Family segregation was foreseen to study the origin of the two variants in FOXC1 gene. The clinical examination of patient’s father and older brother showed milder form anterior segment dysgenesis. Because of posterior embryotoxon seen in the patient’s brother he also was tested. Genetic testing revealed the same mutation in the father and brother but not in the mother. 

The FOXC1 gene located at 6q25 encodes a protein belonging to the family of transcription factors and plays an important role in the expression of other genes. The clinical picture associated with FOXC1 gene alterations is variable and the disorder is also called the Axenfeld-Rieger spectrum. The clinical picture can be very diverse from isolated anterior segment dysgenesis to syndromic form. The most important forms in Axenfeld-Rieger spectrum are Peters anomaly, Axenfeld anomaly, Axenfeld-Rieger anomaly and Axenfeld-Rieger syndrome. The latter may be related to various organ system abnormalities (dental, facial, peritoneal, urogenital, brain, auditory and cardiovascular anomalies) (1, 2).
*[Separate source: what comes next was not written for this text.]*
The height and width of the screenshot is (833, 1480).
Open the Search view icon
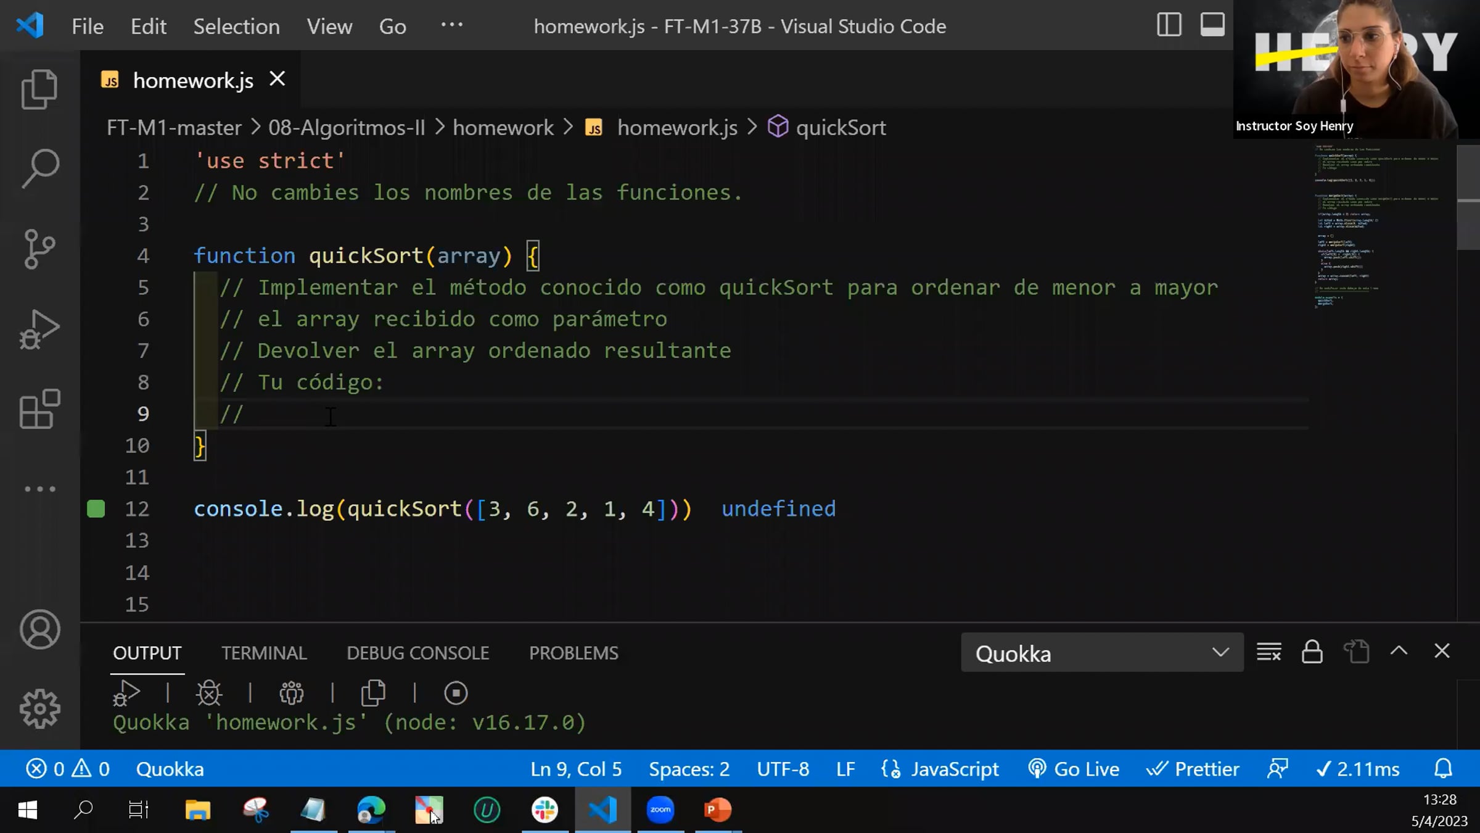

This case illustrates well the importance of clinical examination of the family members in a disease of presumed genetic origin. It is also important to do genetic testing to offer a proper diagnosis as well as prognosis for the patient and the family. It can also reveal need for other examinations and more systemic follow-up than for glaucoma only.
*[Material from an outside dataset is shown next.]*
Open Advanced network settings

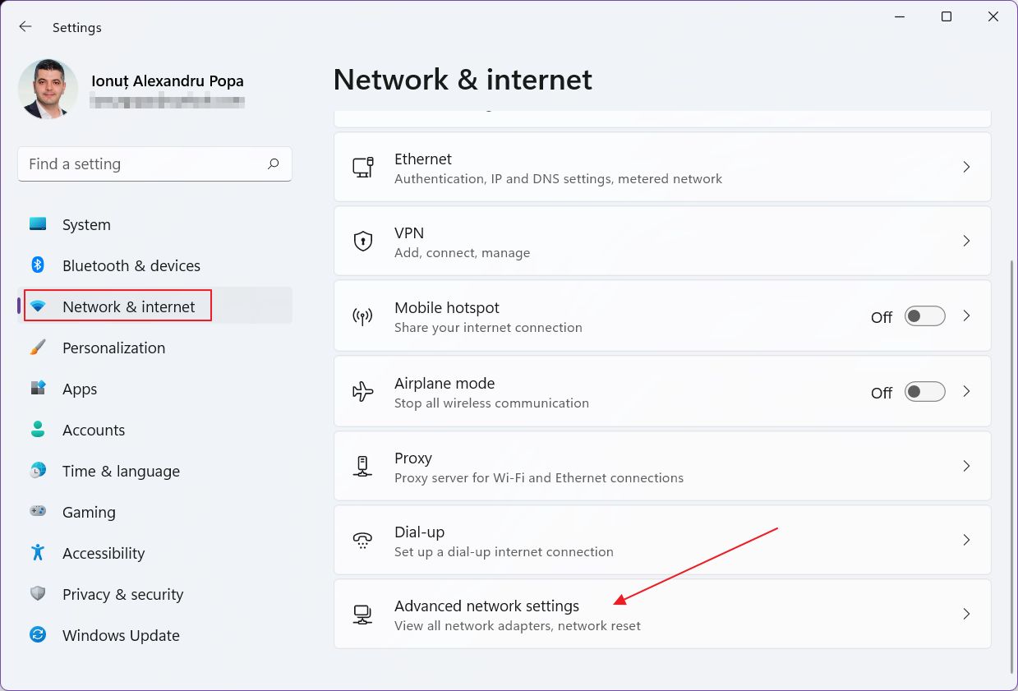pyautogui.click(x=661, y=614)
A long-term ophthalmic monitoring of the patients is indicated as there is a >50% lifetime risk of congenital glaucoma. Surveillane of hearing, dental development and growth has to be conducted. Growth retardation requires brain imaging (MRI) to screen for pituitary hypoplasia and other brain abnormalities and a consultation with a paediatric endocrinologist may be necessary. These patients should aslo be systematically examined for congenital cardiac abnormalities.